Oui, je suis pour l’allégement des mesures restrictives à chaque fois que la situation épidémique le permet. Je suis avec l’extension de l’utilisation du pass sanitaire pour les déplacements, les voyages, l’accès à des lieux publics ou pour faire des activités là où il y a un contact entre plusieurs personnes. Une personne vaccinée est protégée contre les formes graves du Covid-19 et contre les décès, donc c’est une personne qui peut circuler avec un risque très minime d’aller vers la réanimation ou le décès. On sait qu’une personne vaccinée propage moins le virus.

Et donc, il est illogique de laisser enfermer toute une population pendant une ou deux années ou plus. C’est un non-sens de laisser tout le monde enfermé, alors qu’on peut laisser circuler les gens sans pour autant courir un risque pour le système de santé ou un risque de propagation importante du virus. La non-vaccination retarde l’immunité collective et la fin de la pandémie. Si avec un pass sanitaire, la vie peut reprendre pour une grande partie de la population, il faut le faire.

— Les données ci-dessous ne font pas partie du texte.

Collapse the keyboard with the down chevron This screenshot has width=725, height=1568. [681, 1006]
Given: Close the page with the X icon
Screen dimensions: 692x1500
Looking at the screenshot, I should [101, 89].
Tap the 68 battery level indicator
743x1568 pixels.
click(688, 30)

D’un autre côté, ce pass sanitaire va encourager les personnes hésitantes à sauter le pas de la vaccination. L’utilisation du pass vaccinal dans les autres pays a fait multiplier par 2 à 4 le nombre de personnes qui sont allées se faire vacciner pour avoir ce pass sanitaire.

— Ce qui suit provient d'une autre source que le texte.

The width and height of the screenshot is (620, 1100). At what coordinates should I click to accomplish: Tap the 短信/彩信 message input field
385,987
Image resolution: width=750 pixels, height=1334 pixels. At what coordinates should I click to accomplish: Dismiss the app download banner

Le gouvernement devrait-il fournir davantage d’efforts en termes de communication et de sensibilisation, notamment pour lutter contre les fake news?
Malheureusement, la pandémie et l’infodémie tuent tous les deux. Quand on donne de faux conseils et de fausses informations à la population, on peut causer des décès. Par exemple, propager une information selon laquelle le fait de se gargariser la gorge avec de l’eau tiède et salée empêcherait l’entrée du virus, ou encore sur les tests PCR, cela risque de mener des gens vers les lits de réanimation et même les décès.

On combat le virus en essayant de freiner sa propagation, on doit faire de même pour les fake news. Ce n’est pas le rôle exclusif des gouvernements, mais aussi des médias et des professionnels de la santé. Il faut immuniser et vacciner la population contre les rumeurs, en expliquant, en exposant les données, les études et l’évolution de la situation, tout en fournissant des explications de manière régulière. Si la population est avisée, elle est immunisée contre les fake news.

Quand est-ce qu’on pourrait atteindre l’immunité collective?
C’est une question un peu délicate et la réponse est assez compliquée. Je m’explique. L’immunité collective, c’est quand nous avons 70% de la population vaccinés, ce qui empêche le virus de circuler. Ces personnes protègent donc les 30% qui ne le sont pas, à cause, notamment, de leur état de santé. Ce pourcentage varie selon le R0 de l’agent infectieux. Avec la souche classique, le R0 était de 3, ce qui veut dire qu’une personne infectée peut infecter trois personnes en moyenne.

Avec le variant Delta, ce R0 a atteint 8. Avec ce risque, pour atteindre une immunité collective, il faut une immunité de 85 à 90% de la population, soit près de la totalité des Marocains. En plus, avec le variant Delta, même les personnes vaccinées peuvent être infectées, certes avec un risque 10 fois moindre de faire des formes graves. Le seul moyen pour qu’une personne soit protégée, c’est qu’elle soit donc vaccinée.

La barrière immunologique de l’immunité collective est aujourd’hui remise en cause avec le variant Delta. Maintenant, même si on vaccine tout le monde au Maroc, si d’autres variants voient le jour ailleurs dans le monde, on risque de les importer au pays et de relancer la pandémie. On ne peut revenir à une vie normale qu’après la fin de la pandémie à l’échelle planétaire. En attendant, on peut revenir à une vie presque normale avec plus de liberté et de circulation, mais à condition de vacciner une grande partie de la population.